*** Record set Section Begins ***
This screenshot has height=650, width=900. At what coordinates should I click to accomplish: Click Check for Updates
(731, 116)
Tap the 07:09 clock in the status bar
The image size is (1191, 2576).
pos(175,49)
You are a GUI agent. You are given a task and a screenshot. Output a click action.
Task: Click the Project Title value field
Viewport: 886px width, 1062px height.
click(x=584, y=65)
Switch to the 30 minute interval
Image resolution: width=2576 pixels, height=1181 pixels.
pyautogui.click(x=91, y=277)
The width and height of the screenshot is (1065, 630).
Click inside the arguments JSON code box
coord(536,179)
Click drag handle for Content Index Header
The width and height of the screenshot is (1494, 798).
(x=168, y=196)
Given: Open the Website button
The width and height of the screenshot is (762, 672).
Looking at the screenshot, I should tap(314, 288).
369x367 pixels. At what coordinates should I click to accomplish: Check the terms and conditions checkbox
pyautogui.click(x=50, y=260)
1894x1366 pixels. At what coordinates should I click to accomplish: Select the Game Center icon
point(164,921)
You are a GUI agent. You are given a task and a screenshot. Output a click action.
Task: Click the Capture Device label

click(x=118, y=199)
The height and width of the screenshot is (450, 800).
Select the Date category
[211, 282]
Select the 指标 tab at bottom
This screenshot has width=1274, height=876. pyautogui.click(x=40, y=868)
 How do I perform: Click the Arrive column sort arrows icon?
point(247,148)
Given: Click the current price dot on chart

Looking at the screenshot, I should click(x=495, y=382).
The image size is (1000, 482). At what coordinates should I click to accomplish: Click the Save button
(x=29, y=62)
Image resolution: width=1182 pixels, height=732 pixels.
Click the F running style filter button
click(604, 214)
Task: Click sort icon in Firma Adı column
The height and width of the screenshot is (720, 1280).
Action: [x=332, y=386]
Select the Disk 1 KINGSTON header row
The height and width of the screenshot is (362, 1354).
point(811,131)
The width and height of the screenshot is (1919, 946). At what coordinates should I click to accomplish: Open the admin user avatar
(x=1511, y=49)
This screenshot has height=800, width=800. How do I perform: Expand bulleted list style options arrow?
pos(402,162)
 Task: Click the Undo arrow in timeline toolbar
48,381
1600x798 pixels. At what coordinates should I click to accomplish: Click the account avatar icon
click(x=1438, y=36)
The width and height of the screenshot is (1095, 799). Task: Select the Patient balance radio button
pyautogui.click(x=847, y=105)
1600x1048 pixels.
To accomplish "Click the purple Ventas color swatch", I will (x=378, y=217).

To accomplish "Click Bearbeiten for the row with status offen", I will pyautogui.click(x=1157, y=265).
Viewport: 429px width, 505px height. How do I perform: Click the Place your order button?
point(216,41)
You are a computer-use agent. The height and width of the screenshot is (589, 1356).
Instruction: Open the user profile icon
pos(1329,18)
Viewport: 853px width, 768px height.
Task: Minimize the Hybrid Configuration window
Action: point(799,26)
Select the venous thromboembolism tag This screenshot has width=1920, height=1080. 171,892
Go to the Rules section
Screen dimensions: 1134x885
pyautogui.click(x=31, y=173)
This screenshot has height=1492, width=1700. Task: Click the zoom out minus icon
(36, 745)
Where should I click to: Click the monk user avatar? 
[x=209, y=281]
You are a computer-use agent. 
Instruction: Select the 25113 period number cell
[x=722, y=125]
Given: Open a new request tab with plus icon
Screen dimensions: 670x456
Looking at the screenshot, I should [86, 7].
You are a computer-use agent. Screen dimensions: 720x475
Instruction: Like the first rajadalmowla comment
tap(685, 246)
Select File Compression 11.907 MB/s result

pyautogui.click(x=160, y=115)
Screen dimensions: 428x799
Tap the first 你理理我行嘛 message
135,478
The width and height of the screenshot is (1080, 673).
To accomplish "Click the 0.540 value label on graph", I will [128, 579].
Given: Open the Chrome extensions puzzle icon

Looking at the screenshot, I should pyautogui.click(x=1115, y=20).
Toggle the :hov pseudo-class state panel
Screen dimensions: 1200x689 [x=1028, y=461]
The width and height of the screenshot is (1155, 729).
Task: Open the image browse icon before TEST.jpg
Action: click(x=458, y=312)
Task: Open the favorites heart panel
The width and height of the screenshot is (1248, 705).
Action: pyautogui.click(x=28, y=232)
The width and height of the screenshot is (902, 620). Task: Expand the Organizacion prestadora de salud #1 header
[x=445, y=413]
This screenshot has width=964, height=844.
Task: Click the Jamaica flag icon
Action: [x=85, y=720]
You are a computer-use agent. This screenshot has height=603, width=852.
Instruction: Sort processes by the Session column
*** Record set Section Ends ***
_To do_. Extract from the records above the lines from the one containing "Instruction: Open the user profile icon" to the one containing "Given: Open a new request tab with plus icon", both lines included, exactly as they appear and with nothing else.

_Exercise answer_.
Instruction: Open the user profile icon
pos(1329,18)
Viewport: 853px width, 768px height.
Task: Minimize the Hybrid Configuration window
Action: point(799,26)
Select the venous thromboembolism tag This screenshot has width=1920, height=1080. 171,892
Go to the Rules section
Screen dimensions: 1134x885
pyautogui.click(x=31, y=173)
This screenshot has height=1492, width=1700. Task: Click the zoom out minus icon
(36, 745)
Where should I click to: Click the monk user avatar? 
[x=209, y=281]
You are a computer-use agent. 
Instruction: Select the 25113 period number cell
[x=722, y=125]
Given: Open a new request tab with plus icon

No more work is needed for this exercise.